◆ Task description ◆
In the passage below about herb distillation in San Martino in Valle, retype word for word the stretch from "In this late" through "tourist season .".

◆ Text shown ◆
- - - -

Guerino Kučić in his essential oil distillery in San Martino in Valle in Cres – photo by Davide Sighele


In San Martino in Valle, on the island of Cres, the distillation of medicinal herbs has a centuries-old tradition. To keep it alive even today there are Irena and her husband Guerino

In this late winter, San Martino in Valle, in Cherso, is like a painting: the historic houses spread out with their orchards and gardens along the sea, motionless. Only the ripple of a regular wave motion interrupts this fixity. A veiled sky with clouds made the atmosphere more muffled.

The contrast with the liveliness of the summer period is strong, even if San Martino is one of those places in the Croatian islands that has not yet been cannibalized by tourism, even though autumn and winter are almost a waiting parenthesis of the tourist season .

- - - -

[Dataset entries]
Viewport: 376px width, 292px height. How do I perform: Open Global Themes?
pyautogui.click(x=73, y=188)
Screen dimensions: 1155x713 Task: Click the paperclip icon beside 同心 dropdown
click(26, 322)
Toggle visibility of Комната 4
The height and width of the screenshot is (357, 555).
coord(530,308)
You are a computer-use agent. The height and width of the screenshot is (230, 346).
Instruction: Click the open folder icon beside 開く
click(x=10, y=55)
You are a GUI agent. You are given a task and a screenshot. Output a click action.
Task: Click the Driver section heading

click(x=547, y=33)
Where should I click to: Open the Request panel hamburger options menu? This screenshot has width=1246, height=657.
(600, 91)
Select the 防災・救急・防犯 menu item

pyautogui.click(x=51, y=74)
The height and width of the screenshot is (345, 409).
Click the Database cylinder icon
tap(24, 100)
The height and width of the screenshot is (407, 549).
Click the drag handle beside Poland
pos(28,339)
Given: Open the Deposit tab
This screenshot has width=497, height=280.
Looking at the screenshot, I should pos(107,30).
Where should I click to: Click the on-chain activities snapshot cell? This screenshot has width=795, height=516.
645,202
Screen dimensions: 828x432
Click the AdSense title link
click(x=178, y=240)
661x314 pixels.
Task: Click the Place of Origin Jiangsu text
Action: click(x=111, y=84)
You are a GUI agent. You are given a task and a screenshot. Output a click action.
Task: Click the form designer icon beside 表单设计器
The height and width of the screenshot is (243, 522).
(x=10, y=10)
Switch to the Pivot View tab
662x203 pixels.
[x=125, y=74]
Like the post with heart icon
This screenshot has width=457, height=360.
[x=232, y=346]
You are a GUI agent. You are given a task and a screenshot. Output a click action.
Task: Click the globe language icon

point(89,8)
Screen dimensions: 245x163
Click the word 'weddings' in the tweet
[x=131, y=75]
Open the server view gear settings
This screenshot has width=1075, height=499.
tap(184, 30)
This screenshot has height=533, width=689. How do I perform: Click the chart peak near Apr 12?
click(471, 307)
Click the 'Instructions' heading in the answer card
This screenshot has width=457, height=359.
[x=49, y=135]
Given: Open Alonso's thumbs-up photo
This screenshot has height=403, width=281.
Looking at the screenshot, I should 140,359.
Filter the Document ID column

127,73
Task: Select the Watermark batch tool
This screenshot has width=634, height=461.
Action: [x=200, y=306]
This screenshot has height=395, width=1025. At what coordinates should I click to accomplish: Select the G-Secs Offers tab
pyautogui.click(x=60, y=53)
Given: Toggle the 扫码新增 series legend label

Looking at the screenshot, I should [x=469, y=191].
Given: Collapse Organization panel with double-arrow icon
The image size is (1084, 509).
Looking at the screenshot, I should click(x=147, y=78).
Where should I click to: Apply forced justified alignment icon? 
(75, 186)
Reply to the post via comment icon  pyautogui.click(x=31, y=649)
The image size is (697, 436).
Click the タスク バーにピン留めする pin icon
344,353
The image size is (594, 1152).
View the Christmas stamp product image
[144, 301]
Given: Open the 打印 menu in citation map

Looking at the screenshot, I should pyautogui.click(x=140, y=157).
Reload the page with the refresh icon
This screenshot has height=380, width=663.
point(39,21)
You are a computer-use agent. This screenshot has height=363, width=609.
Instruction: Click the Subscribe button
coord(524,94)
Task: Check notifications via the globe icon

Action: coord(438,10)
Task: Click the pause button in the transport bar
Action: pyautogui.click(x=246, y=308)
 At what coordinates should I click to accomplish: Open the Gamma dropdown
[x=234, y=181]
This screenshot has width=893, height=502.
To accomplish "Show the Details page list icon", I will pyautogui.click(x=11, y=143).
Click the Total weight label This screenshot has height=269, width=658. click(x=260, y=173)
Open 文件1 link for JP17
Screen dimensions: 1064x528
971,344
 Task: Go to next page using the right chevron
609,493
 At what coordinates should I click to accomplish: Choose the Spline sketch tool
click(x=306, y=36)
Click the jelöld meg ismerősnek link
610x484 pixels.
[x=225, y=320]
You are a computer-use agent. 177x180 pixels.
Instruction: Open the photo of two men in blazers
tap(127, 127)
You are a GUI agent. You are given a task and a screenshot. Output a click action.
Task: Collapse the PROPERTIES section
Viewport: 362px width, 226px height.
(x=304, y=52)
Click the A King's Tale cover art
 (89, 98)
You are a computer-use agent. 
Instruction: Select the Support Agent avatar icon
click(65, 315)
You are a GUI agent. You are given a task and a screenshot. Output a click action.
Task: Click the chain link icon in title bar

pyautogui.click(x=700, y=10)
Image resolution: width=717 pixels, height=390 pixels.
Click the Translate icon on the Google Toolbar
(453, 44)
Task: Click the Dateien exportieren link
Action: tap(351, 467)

- - - -

◆ Your response ◆
In this late winter, San Martino in Valle, in Cherso, is like a painting: the historic houses spread out with their orchards and gardens along the sea, motionless. Only the ripple of a regular wave motion interrupts this fixity. A veiled sky with clouds made the atmosphere more muffled.

The contrast with the liveliness of the summer period is strong, even if San Martino is one of those places in the Croatian islands that has not yet been cannibalized by tourism, even though autumn and winter are almost a waiting parenthesis of the tourist season .